Another state powers up electric vehicle parking fines

Parking petrol-powered vehicles in spaces designed for electric cars will attract fines in six Australian states and territories after the South Australian government announced new penalties for the act. 

Electric car drivers will not be immune to the fines either because they include a penalty for drivers who park battery-powered vehicles in charging bays but do not connect to a charger. 

The South Australian government launched the transport penalties this week, following states including NSW, Victoria and Queensland. 

Industry experts welcomed the move, saying it could educate more road users about the importance of vehicle chargers, but they also warned it could take months before fines are issued.

The new parking offences, which were gazetted by the government in November last year, will attract on-the-spot fines of $75 in the first instance and $111 for repeated infringements. 

Fines will be issued to drivers of diesel and petrol-powered cars who park their vehicle in clearly signposted electric vehicle charging bays, as well as EV drivers who park in the spaces but do not use the charger provided.

Australian Electric Vehicle Association national president Chris Jones said introducing fines to change driver behaviour around electric vehicle chargers was vital as many people were still unaware of the frustration they could cause. 

"If I've travelled 200km to get to a charging station in a regional area, it's the only charging in town and someone's parked their vehicle there, locked it and walked away, I simply cannot access that charger until they come back," he said.

"The mere existence of the fine might start to help people appreciate that."

Dr Jones said the threat of penalties could help improve behaviour among some electric vehicle drivers, who did not appreciate the importance of charging their vehicle only as much as necessary and freeing up the facility for other users.

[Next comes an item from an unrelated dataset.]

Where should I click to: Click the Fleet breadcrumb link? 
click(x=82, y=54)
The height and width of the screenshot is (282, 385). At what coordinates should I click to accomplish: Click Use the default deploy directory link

The Royal Automobile Association of South Australia charge program director Andrew Howard said the laws would highlight the need for better use of car-charging infrastructure.

"We do see instances where a car is parked in an EV charging bay and is not plugged in and charging and as a result these bays appear to be available on charging apps," he said. 

"We hope a uniform approach will help educate all drivers and act as a reminder to practice good parking etiquette, and that applies to EV drivers too."

But Mr Howard warned councils could take time to erect signs to warn about penalties, potentially delaying fines under the scheme. 

Other states with fines for parking petrol and diesel vehicles in electric car-charging bays, which is an act known as ICE-ing, include NSW, Victoria, Queensland and Tasmania, as well as the ACT.